Task directions: Which lines run from the one containing "The width and height of the screenshot is (500, 375)." to the end of the entries? Quote them exactly, and nothing else.
:: Data extracts ::
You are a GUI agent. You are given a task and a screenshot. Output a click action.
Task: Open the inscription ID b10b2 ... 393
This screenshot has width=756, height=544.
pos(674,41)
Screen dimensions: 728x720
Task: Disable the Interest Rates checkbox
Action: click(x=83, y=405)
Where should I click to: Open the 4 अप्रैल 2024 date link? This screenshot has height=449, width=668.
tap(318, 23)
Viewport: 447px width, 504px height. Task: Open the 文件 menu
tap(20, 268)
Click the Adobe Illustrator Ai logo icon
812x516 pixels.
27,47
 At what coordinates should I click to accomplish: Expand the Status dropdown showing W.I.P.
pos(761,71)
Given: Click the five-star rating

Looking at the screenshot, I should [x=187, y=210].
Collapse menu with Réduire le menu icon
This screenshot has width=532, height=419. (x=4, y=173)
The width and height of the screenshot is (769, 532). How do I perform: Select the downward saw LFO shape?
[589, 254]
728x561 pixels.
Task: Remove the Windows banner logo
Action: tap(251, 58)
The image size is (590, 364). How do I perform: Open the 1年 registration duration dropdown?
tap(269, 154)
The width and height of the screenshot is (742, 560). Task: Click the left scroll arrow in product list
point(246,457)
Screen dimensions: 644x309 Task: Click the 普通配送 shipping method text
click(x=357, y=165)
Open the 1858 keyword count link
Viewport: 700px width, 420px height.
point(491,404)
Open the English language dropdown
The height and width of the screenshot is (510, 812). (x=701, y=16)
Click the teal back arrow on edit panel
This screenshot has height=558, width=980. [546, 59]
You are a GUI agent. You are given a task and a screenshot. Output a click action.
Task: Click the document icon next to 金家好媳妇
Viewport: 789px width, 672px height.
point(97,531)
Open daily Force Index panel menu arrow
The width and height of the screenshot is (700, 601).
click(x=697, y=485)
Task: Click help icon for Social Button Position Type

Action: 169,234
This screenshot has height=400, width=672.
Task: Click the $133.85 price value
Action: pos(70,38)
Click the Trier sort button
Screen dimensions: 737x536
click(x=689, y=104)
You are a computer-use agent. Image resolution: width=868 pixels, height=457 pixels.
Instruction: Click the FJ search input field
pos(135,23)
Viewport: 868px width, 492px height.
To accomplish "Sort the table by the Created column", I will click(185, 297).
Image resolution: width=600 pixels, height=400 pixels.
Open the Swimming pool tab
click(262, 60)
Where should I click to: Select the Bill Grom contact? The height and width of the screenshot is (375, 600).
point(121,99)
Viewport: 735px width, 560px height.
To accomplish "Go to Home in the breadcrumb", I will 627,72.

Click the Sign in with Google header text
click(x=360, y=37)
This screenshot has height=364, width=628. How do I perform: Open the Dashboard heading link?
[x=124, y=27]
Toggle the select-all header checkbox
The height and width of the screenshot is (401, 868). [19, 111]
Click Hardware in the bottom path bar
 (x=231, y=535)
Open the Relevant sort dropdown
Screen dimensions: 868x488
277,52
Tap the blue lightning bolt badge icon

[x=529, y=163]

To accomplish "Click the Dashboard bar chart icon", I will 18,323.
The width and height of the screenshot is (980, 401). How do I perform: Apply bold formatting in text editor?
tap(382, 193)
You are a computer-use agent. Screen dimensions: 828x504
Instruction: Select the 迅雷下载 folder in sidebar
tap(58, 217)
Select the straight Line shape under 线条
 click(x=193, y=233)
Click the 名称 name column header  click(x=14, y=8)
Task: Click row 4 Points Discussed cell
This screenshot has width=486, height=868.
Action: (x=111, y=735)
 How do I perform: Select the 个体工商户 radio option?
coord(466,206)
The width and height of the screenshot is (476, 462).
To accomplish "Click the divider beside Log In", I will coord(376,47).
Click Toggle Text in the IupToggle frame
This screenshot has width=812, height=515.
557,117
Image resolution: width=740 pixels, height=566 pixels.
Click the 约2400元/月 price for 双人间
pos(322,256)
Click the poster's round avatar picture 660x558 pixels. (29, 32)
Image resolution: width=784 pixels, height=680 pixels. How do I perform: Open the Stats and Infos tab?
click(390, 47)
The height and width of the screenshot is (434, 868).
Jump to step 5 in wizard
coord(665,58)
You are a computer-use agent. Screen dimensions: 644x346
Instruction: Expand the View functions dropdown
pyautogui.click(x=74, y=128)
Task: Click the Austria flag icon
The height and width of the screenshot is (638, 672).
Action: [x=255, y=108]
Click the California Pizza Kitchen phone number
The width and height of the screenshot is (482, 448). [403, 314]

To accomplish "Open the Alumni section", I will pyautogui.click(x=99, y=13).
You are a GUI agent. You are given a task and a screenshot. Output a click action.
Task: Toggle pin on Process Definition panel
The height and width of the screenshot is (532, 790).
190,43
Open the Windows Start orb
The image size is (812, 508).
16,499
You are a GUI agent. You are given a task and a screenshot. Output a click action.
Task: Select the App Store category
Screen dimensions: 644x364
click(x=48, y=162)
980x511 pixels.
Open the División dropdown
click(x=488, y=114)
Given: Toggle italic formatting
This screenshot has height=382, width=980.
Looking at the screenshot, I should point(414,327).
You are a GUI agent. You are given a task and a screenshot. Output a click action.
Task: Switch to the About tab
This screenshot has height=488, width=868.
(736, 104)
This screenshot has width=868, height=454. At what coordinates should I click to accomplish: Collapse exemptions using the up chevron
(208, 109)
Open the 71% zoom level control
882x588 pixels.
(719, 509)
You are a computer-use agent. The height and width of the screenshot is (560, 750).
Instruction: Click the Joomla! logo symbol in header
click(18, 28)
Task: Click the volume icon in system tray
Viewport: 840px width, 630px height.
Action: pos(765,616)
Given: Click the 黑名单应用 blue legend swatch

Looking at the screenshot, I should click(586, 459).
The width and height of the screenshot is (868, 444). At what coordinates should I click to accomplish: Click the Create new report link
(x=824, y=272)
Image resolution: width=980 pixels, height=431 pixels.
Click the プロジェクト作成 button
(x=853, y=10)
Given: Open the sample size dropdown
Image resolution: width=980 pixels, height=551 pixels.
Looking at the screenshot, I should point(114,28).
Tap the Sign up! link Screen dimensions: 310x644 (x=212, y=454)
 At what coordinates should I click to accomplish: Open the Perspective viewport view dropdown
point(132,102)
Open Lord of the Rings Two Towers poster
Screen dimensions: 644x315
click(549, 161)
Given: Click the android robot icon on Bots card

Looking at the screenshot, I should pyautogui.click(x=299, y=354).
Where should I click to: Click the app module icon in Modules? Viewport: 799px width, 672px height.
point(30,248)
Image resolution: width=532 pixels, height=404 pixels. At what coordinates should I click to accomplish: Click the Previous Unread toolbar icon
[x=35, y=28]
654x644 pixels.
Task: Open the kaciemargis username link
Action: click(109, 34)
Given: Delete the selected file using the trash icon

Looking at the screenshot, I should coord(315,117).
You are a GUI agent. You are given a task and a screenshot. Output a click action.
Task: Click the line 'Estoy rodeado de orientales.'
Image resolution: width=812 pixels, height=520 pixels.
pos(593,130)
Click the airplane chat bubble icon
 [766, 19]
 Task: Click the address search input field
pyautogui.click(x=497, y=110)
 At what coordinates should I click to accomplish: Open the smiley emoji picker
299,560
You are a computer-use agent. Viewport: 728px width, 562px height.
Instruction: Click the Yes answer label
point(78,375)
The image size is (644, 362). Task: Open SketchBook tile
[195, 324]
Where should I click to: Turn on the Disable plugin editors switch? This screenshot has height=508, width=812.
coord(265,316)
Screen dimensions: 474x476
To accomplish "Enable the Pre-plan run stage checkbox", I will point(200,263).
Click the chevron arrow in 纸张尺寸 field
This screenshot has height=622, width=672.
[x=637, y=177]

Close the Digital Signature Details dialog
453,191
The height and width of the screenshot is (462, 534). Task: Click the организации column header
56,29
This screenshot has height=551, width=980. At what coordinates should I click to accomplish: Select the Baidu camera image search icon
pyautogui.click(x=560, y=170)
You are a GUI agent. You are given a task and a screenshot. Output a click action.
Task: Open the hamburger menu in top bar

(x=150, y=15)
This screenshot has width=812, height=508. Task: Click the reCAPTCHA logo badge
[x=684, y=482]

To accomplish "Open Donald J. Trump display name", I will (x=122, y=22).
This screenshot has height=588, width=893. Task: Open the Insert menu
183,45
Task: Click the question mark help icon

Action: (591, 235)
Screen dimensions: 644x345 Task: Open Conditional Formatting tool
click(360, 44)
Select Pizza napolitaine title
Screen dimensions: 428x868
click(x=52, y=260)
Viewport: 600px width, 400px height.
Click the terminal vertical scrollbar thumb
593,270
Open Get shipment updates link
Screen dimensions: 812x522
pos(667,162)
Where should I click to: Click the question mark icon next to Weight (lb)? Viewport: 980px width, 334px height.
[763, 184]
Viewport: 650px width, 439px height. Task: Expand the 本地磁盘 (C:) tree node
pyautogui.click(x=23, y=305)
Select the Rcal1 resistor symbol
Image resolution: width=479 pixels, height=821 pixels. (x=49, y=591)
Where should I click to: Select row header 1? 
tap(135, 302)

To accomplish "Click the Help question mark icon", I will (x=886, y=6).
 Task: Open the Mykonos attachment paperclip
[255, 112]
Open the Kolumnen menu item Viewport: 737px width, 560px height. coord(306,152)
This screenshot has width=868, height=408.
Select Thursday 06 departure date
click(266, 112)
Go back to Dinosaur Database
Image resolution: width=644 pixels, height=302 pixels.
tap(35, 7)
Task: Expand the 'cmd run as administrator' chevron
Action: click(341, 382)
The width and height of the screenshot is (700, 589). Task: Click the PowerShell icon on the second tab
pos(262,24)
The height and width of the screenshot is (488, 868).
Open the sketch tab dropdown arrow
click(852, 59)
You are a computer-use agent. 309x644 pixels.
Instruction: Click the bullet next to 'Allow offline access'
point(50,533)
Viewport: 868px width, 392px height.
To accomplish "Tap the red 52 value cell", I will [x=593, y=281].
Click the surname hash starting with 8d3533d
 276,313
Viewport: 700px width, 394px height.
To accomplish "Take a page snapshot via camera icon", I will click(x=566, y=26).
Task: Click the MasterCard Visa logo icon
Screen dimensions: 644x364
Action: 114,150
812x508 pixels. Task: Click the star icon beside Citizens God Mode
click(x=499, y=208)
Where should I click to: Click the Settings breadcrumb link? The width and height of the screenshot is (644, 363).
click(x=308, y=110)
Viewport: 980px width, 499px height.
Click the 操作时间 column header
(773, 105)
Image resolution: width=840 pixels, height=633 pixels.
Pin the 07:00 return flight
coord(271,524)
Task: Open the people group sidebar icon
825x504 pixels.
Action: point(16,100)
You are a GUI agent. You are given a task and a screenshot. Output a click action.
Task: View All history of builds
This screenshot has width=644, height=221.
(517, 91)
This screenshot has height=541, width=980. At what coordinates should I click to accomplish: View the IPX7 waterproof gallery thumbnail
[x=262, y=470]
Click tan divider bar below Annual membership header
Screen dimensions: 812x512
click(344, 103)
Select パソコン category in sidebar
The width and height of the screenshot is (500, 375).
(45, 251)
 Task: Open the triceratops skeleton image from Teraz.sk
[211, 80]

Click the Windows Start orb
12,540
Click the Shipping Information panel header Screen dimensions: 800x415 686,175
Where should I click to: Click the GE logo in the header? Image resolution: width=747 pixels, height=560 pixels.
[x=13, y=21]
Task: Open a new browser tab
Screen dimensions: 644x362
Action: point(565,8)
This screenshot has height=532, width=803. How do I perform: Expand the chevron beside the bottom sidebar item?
:::
Task result:
The width and height of the screenshot is (500, 375).
(45, 251)
 Task: Open the triceratops skeleton image from Teraz.sk
[211, 80]

Click the Windows Start orb
12,540
Click the Shipping Information panel header Screen dimensions: 800x415 686,175
Where should I click to: Click the GE logo in the header? Image resolution: width=747 pixels, height=560 pixels.
[x=13, y=21]
Task: Open a new browser tab
Screen dimensions: 644x362
Action: point(565,8)
This screenshot has height=532, width=803. How do I perform: Expand the chevron beside the bottom sidebar item?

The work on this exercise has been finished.